### Tasks for this exercise
(a) Repeat word for word the part of the court opinion starting at "Submitted May 10, 2006" and ending at "Bergen County, L-1333-04.".
(b) Answer these questions using the court opinion:
(i) On what date did the defendant file his motion for summary judgment?
(ii) Upon whom did the plaintiff serve the subpoena that was the subject of the motion to quash?
(iii) In which county did the Law Division case originate?

### Article
APPROVAL OF THE APPELLATE DIVISION

SUPERIOR COURT OF NEW JERSEY

APPELLATE DIVISION

DOCKET NO. A-1779-04-T21779-04T2

ROBIN COHEN,

Plaintiff-Appellant,

v.

KEITH MILLER,

Defendant-Respondent.

________________________________________

 

Submitted May 10, 2006 - Decided June 27, 2006

Before Judges Weissbard and Sapp-Peterson.

On appeal from the Superior Court of New Jersey, Law Division, Bergen County, L-1333-04.

Franco & Franco, attorneys for appellant (Robert A. Franco, on the brief).

Jeffrey T. Carney, attorney for respondent.

PER CURIAM

Plaintiff Robin Cohen appeals the entry of an order dated August 27, 2004, granting summary judgment in favor of her brother, defendant Keith Miller, dismissing her complaint in which she charged that Miller misappropriated assets from the estate of their late mother, May Gold Miller. Plaintiff failed to file timely opposition to the motion and her attorney failed to appear for oral argument on the return date of the motion. The motion was therefore granted as unopposed. We now reverse.

The record reveals defendant filed his motion for summary judgment on April 2, 2004, returnable May 14, 2004. Plaintiff's counsel sought an adjournment of the return date, but defense counsel would not consent. The motion judge refused to adjourn the motion without defense counsel's consent, but he offered to conduct a telephone conference. As a result of the conference, the motion was adjourned until June 25, 2004. It was re-listed for July 9, 2004, but the motion judge agreed to a further adjournment because of a pending motion related to the matter that was scheduled before another judge. That matter involved a motion to quash a subpoena that plaintiff served upon John Clemen, Esq., returnable August 17, 2004. Plaintiff claimed that Clemen had been retained to represent her interests in the probate of her mother's estate and that his deposition was critical to her ability to oppose the summary judgment motion. The summary judgment motion was rescheduled for August 27, 2004. There is no dispute that plaintiff's counsel was aware of this new date.

The motion to quash the subpoena was heard on August 17, 2004, at which time the judge granted defendant's motion. In the statement of reasons contained in the order the judge found:

[T]he Court finds that a deposition of this attorney is premature. Pending discovery may reveal a 1) legitimate need to reach the evidence despite assertion of attorney-client privilege, 2) show whether the evidence sought from the attorney is relevant and material and 3) show that the information sought could not be secured from a less intrusive source. The Court relies upon In re Kozlov, 79 N.J. 234 (1979). Questions exist as to a waiver of the attorney-client privilege being asserted by movant and in light of the early age of the case in terms of discovery, the motion is granted.

Pointing data for pages and screens
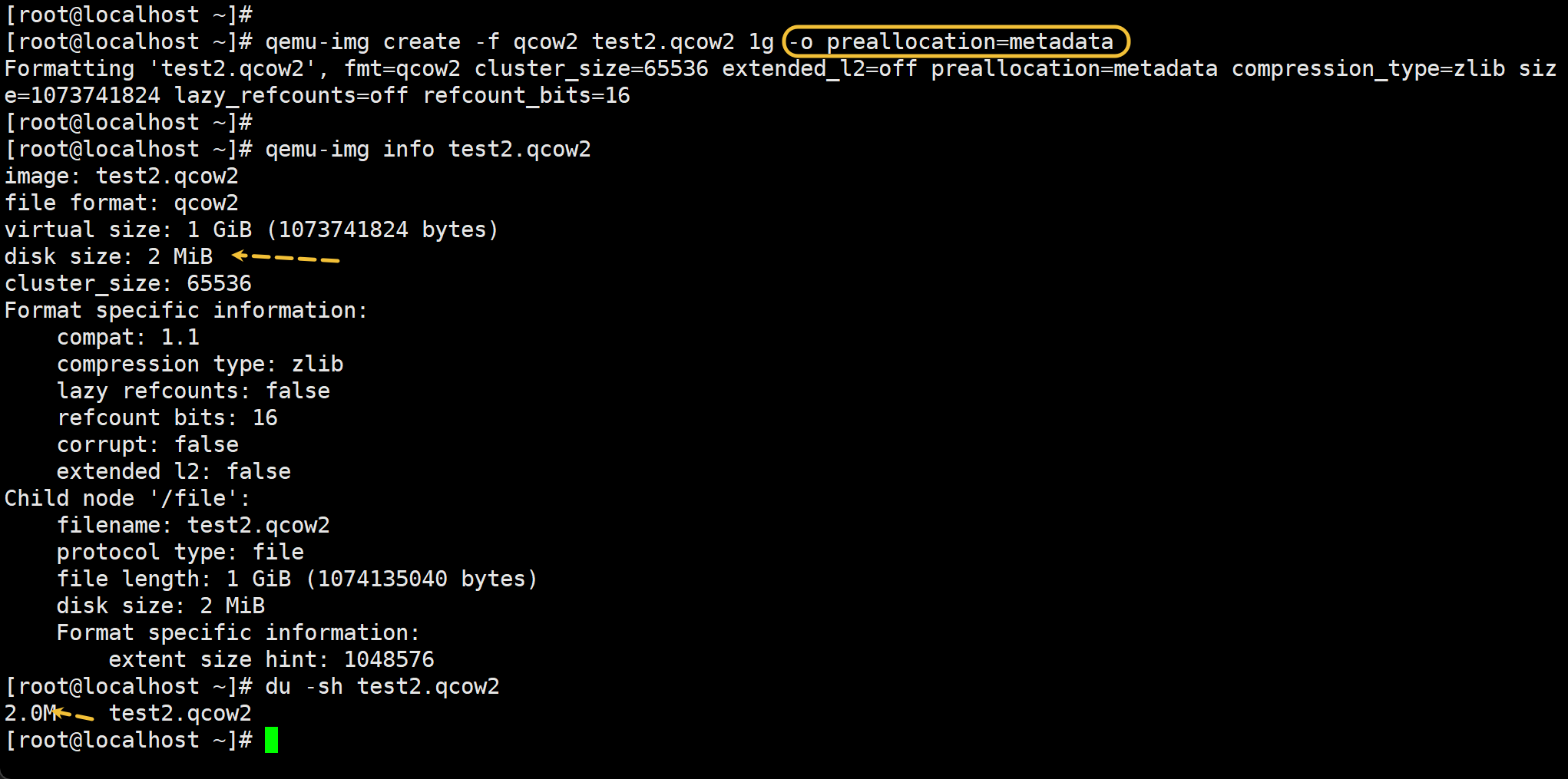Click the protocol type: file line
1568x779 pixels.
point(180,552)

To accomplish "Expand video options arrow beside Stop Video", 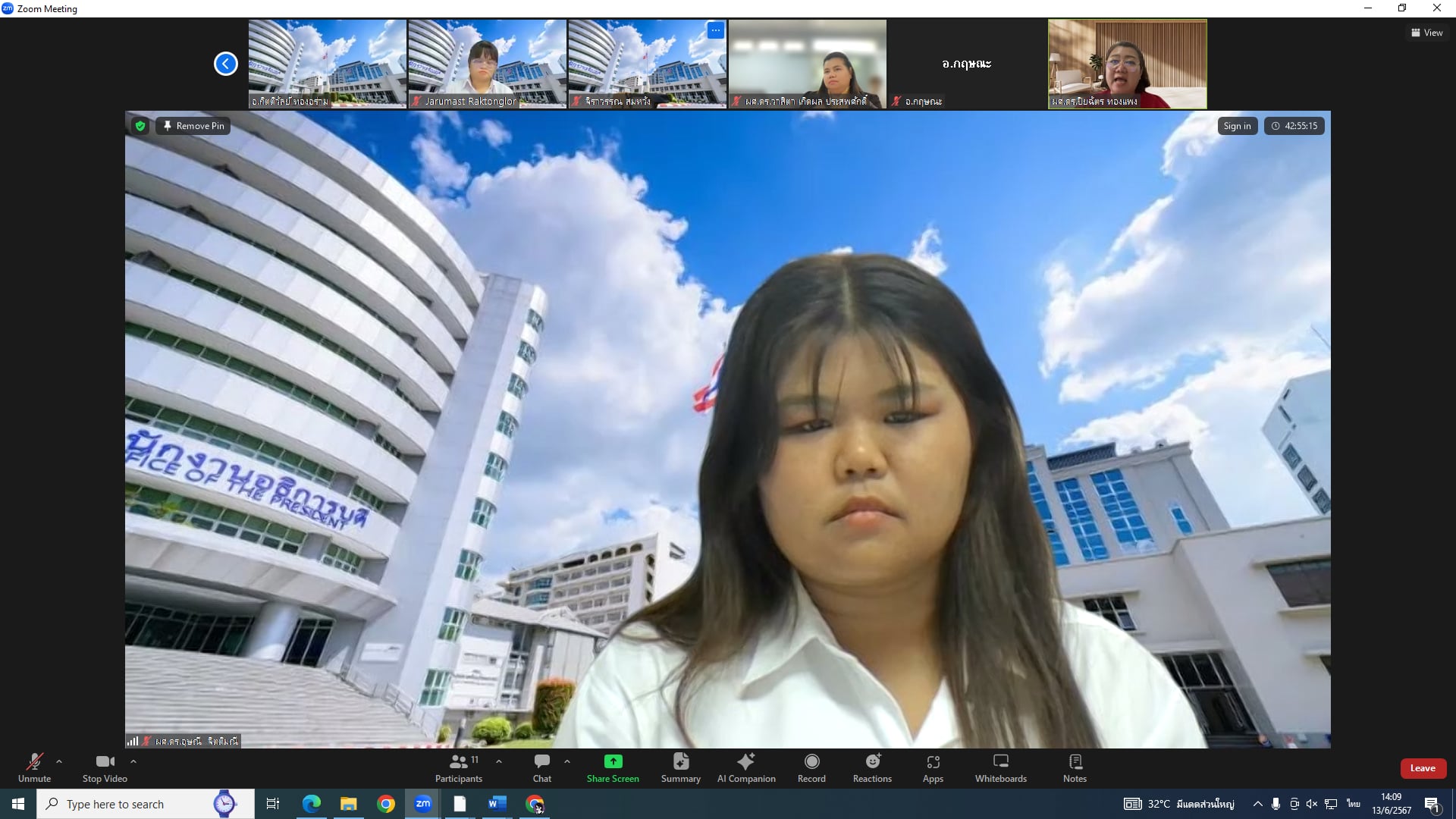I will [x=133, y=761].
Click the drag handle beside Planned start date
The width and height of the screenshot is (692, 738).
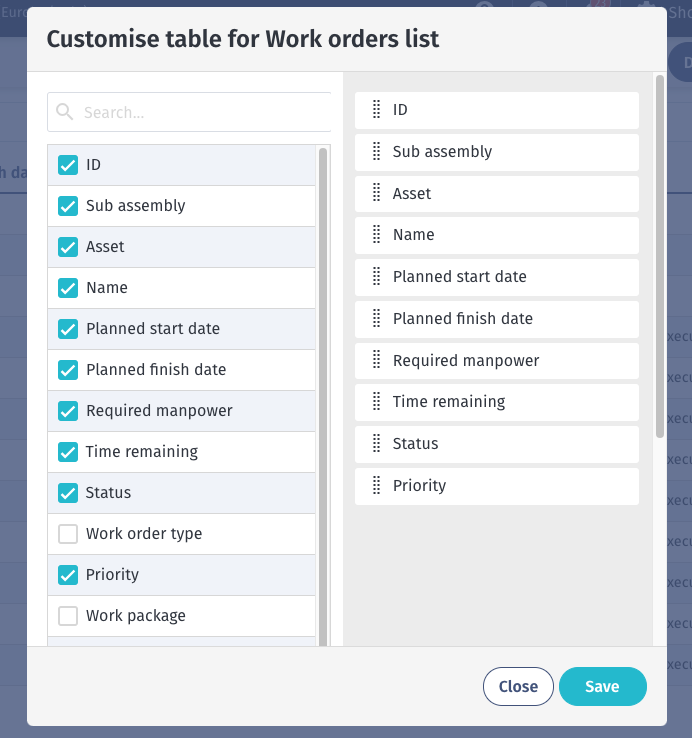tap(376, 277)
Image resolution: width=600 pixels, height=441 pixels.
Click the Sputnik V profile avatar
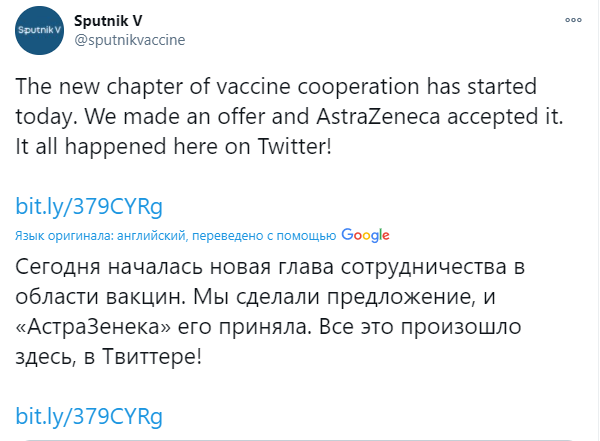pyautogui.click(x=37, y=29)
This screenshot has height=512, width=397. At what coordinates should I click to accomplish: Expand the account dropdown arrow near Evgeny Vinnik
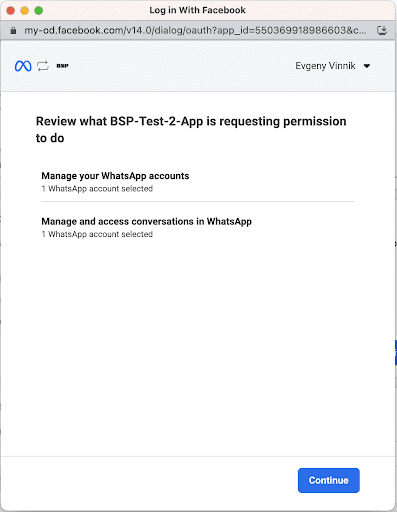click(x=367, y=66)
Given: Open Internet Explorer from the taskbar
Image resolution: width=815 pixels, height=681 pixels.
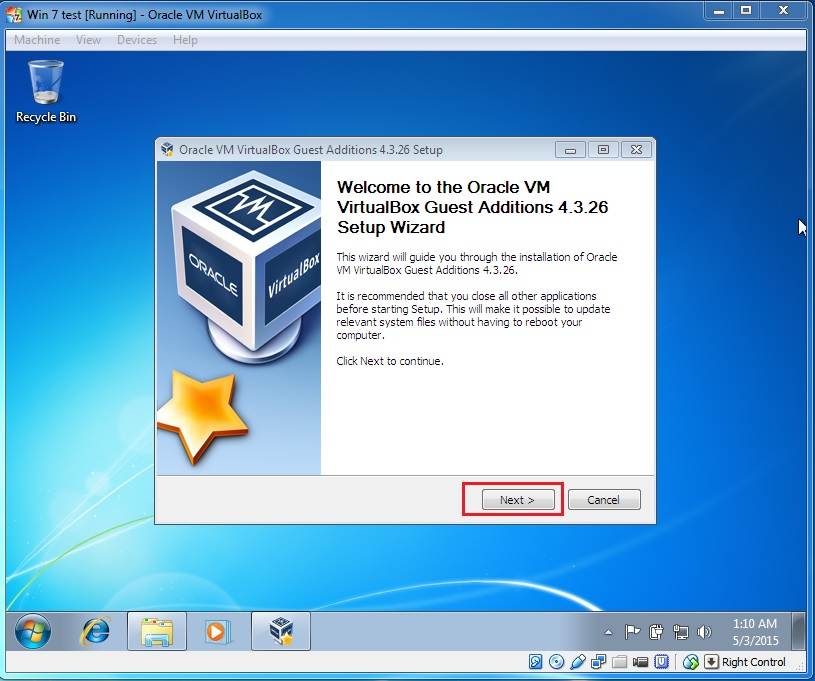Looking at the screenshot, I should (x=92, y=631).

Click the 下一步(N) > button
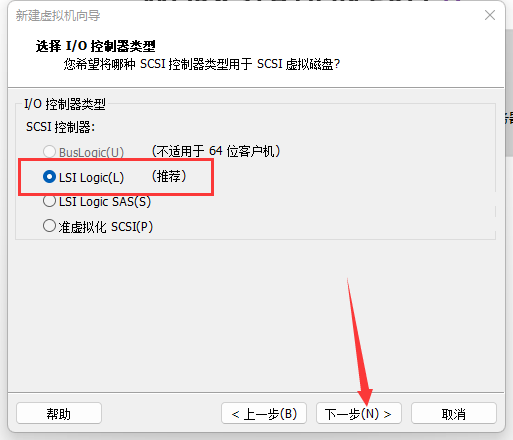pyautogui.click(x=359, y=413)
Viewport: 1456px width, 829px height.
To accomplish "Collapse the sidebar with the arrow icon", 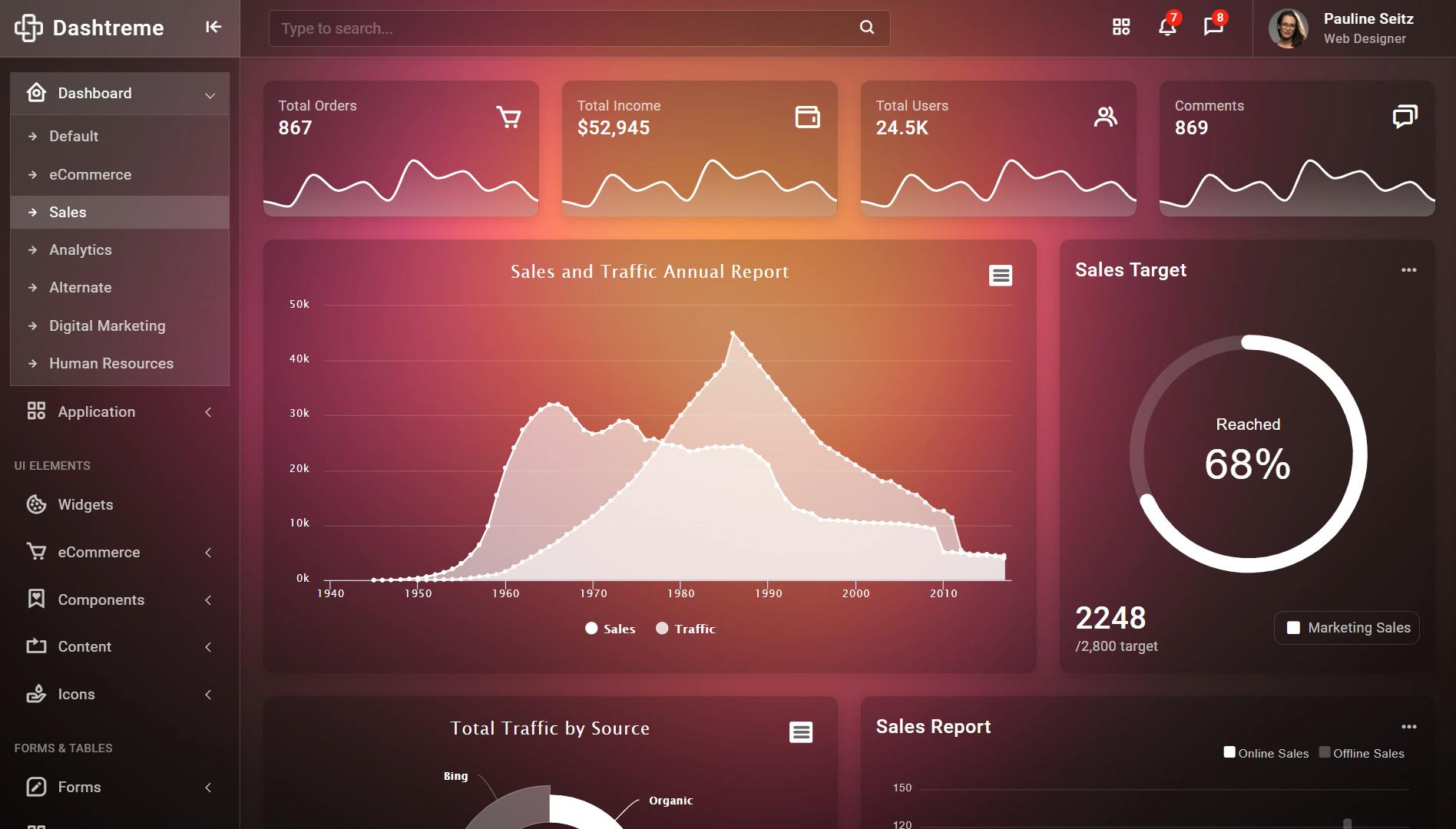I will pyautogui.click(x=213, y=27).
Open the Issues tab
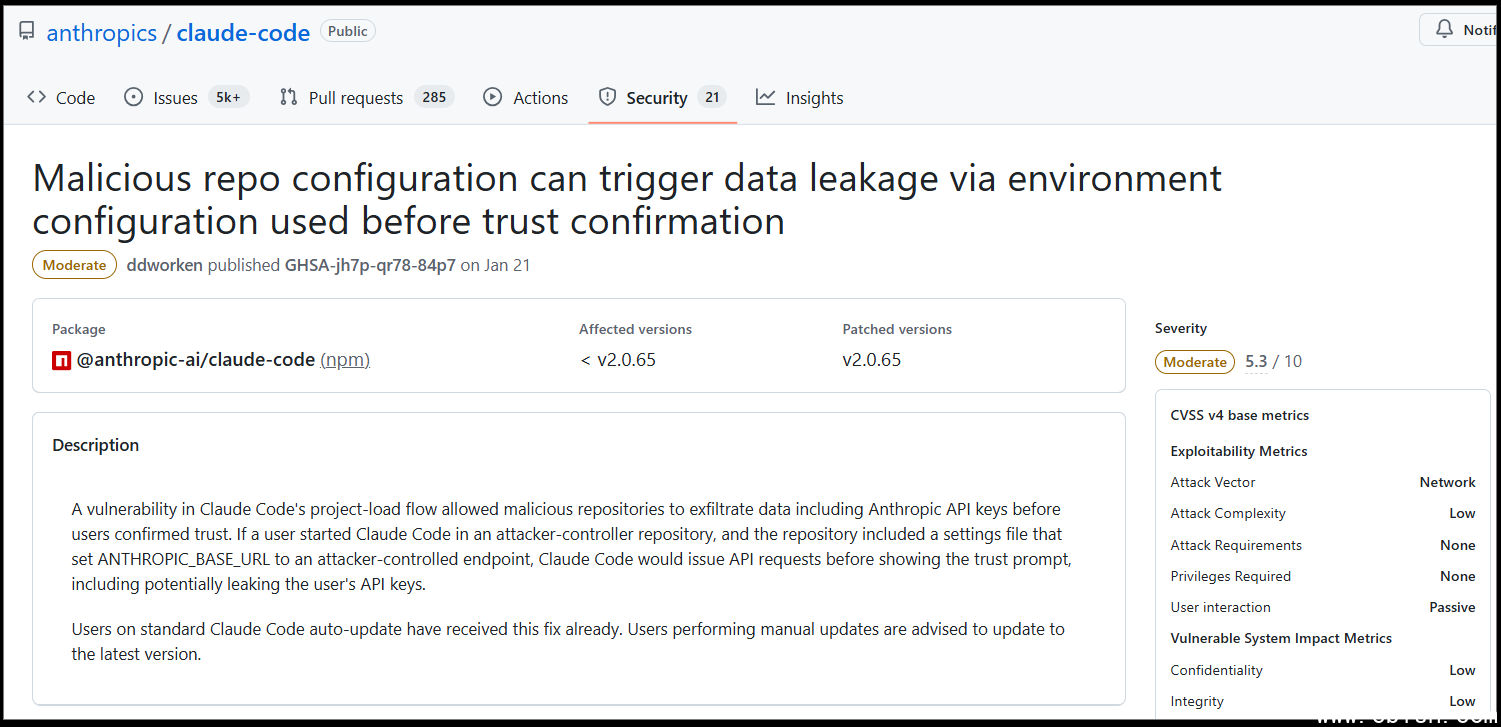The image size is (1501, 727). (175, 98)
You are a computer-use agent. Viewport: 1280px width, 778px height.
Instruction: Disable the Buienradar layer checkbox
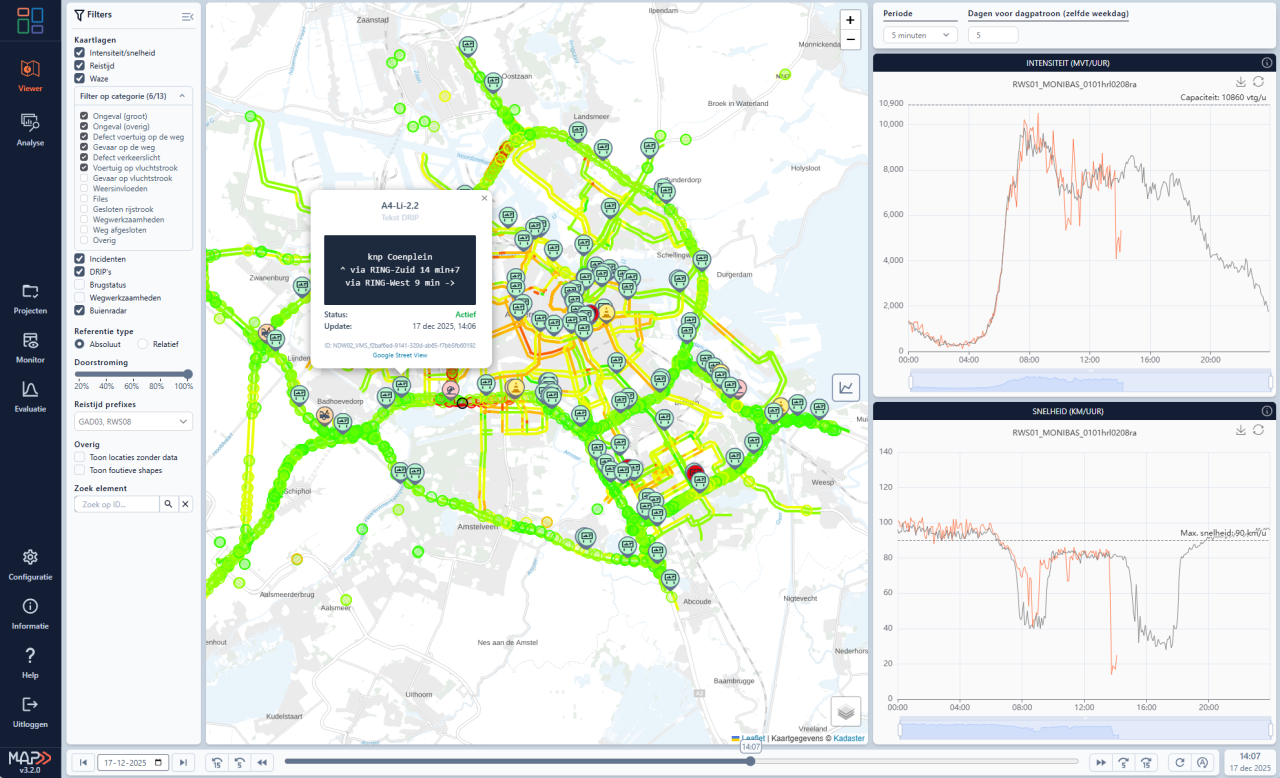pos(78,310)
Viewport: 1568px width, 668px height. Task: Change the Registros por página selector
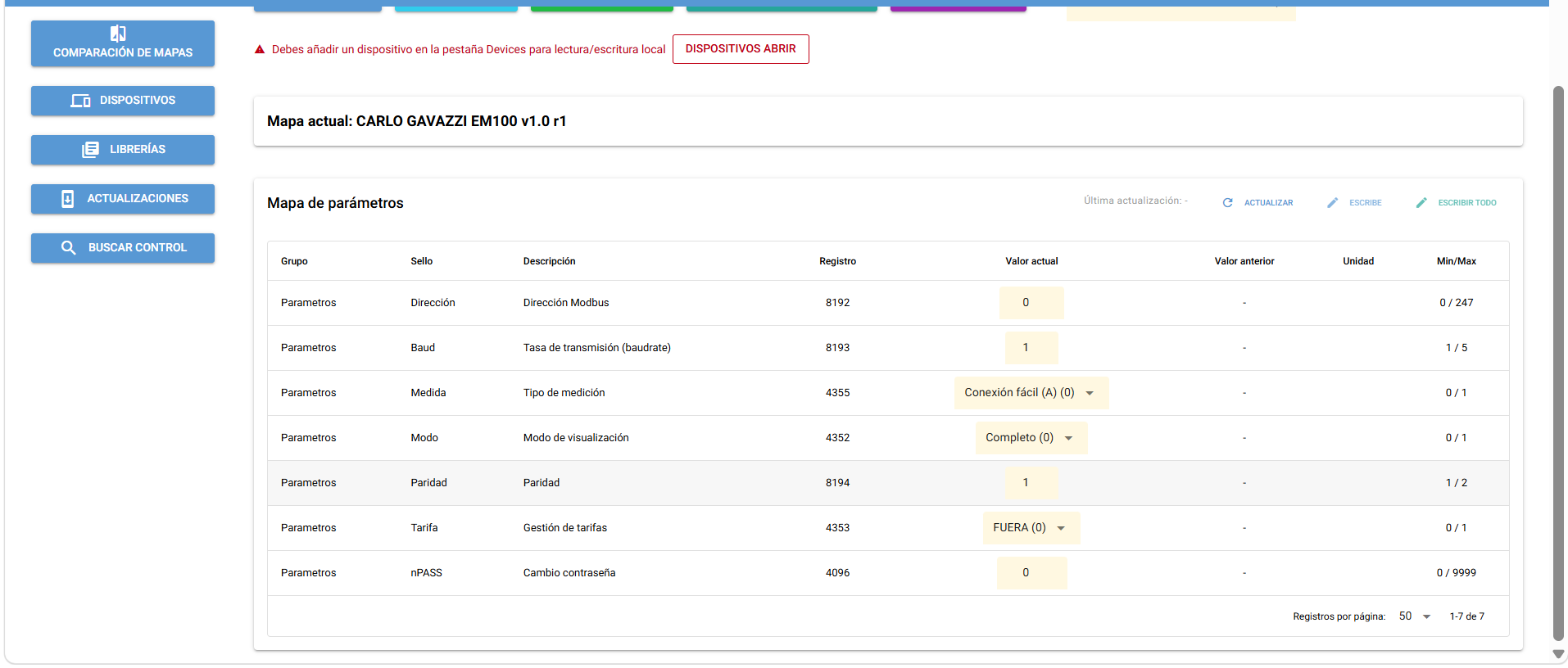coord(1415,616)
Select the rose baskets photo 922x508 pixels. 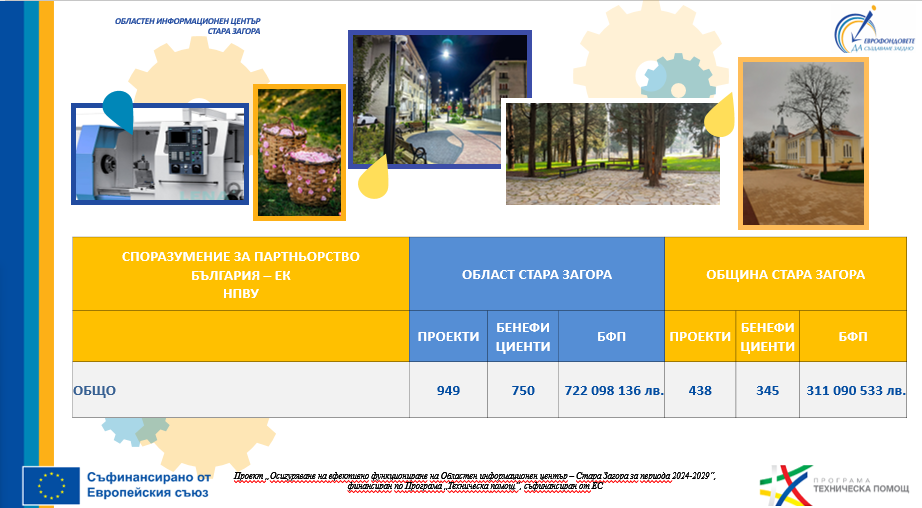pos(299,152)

### Results by task
(a)
Submitted May 10, 2006 - Decided June 27, 2006

Before Judges Weissbard and Sapp-Peterson.

On appeal from the Superior Court of New Jersey, Law Division, Bergen County, L-1333-04.

(b)
(i) April 2, 2004
(ii) John Clemen, Esq.
(iii) Bergen County